Use of the Compound Light Microscope

Activity: View your stained bacteria and assess the purity of your cultured isolates
Refer to the directions for using your compound brightfield microscope BISC209/S13:_Microscopy found in the Protocols section. Today you will use only the 10x and 100x objectives. Remember also to read and follow the directions for care of this precision instrument (particularly on how to avoid getting immersion oil on any objective other than the 100x oil immersion lens). Be aware that there would be no field of microbiology if there weren't good, functioning microscopes to view this unseen world.

CLEAN UP

1. All culture plates that you are finished with should be discarded in the big orange autoclave bag near the sink next to the instructor table. Ask your instructor whether or not to save stock cultures and plates with organisms that are provided.

2. Culture plates, stocks, etc. that you are not finished with should be labeled on a piece of your your team color tape.
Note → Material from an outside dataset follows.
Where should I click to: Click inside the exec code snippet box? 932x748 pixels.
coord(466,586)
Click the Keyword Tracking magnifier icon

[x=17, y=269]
Place the labeled cultures in your lab section's designated area in the incubator, the walk-in cold room, or at room temp. in a labeled rack. If you have a stack of plates, wrap a piece of your team color tape around the whole stack.

3. Remove tape from all liquid cultures in glass tubes. Then place the glass tubes with caps in racks by the sink near the instructor's table. Do not discard the contents of the tubes.

4. Glass slides or disposable glass tubes can be discarded in the glass disposal box.

5. Make sure all contaminated, plastic, disposable, serologic pipets and used contaminated micropipet tips are in the small orange autoclave bag sitting in the plastic container on your bench.

6. If you used the microscope, clean the lenses of the microscope with lens paper, being very careful NOT to get oil residue on any of the objectives other than the oil immersion 100x objective. Move the lowest power objective into the locked viewing position, turn off the light source, wind the power cord, and cover the microscope with its dust cover before replacing the microscope in the cabinet.

7. If you used it, rinse your staining tray and leave it upside down on paper towels next to your sink.

8. Turn off the gas and remove the tube from the nozzle. Place your bunsen burner and tube in your large drawer.

9. Place all your equipment (loop, striker, sharpie, etc) including your microfuge rack, your micropipets and your micropipet tips in your small or large drawer.

10. Move your notebook and lab manual so that you can disinfect your bench thoroughly.

11. Take off your lab coat and store it in the blue cabinet with your microscope.

12. Wash your hands.

Assignment

Graded Assignment:
Analyze the prevalence of microbial starch & cellulose digesters and phosphate solubilizers in your soil community. Analyze your soil sample's community data for carbon source utilization; turn in spreadsheet with calculations and make graphs turned into figures/tables with legends.

Consult the full directions for this assignment found at: BISC209/S13: Assignment 209 BIOLOG.


Do before next lab:
Continue monitoring and following the appropriate protocols to isolate our targeted bacteria to pure culture. If you need to subculture several times this week to achieve a pure culture, do so! You must have pure cultures next week. Please make a fresh plate of each of your isolates (MUST BE PURE CULTURE!) before your lab by adding a single well-isolated colony from a plate with only one type of bacteria growing on it and incubate your broths at RT. Please be sure to subculture fast growing cultures no more than 24 hours prior to lab 5 and slower growing cultures, ~48 hours before lab so that we will have young cultures to work with. Use your judgement or ask your instructor for advice on how far in advance to subculture extremely slow growing isolates of groups such as Actinomycetes. Next week we will start our tests that characterize our isolates and we will also perform 16S rRNA gene amplification by PCR. If our amplifications are successful, we will send cleaned-up pcr products to a DNA sequencing facility for sequencing of the 16S rRNA gene of each of your isolates. When the sequences come back we will use a public database to compare these DNA sequences to others submitted to this bacterial database and, we hope, to identify a few members of the bacteria in your soil community.